Dear Teacher,
In 1948 & 1949 I studied at Tongji University in Shanghai. Launched from the student union, students held demonstrations all over the city. Mayor Wu Guo Zhen (a famous man in China) came to mediate. He was pushed and shoved by the students and his spectacles and pipe fell to the ground.
A flying tank (a black arresting vehicle) was sent out to suppress students. Several students were wounded and arrested. Some Communist student leaders leading the demonstrations were arrested, but after two weeks they were set free.
This is how the Koumintang would be defeated. They at last met defeat when in May 1949 the Communist Party entered and was stationed in Shanghai.

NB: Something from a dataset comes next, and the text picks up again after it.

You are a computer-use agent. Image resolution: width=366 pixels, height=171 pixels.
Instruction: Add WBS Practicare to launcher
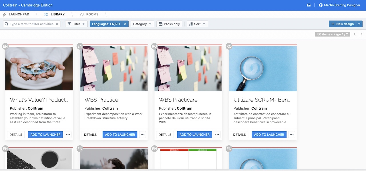(x=194, y=134)
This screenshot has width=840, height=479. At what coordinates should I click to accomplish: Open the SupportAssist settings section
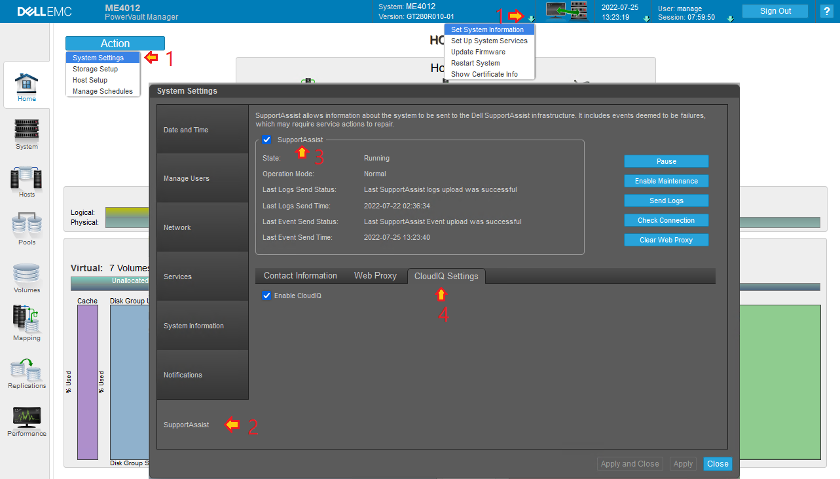pos(186,424)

They did not commit the slightest offense against the civilians. They even slept in the streets. We asked them to rest in rooms that were empty. They would not do it. (This was only during the initial stages of power that they behaved so perfectly.) They were strict in discipline. There was presented a striking contrast between the Communist party and the Koumintang. In society and in camps the Communists were full of vigor and vitality.
You can see how after first suffering under the cruel Japanese and then the corruption of the Kuomintang, we finally held out hope for the wonderful Communist party.
Dear Teacher, can you understand having such hopes for Communism after what we had experienced with the Japanese and Koumintang?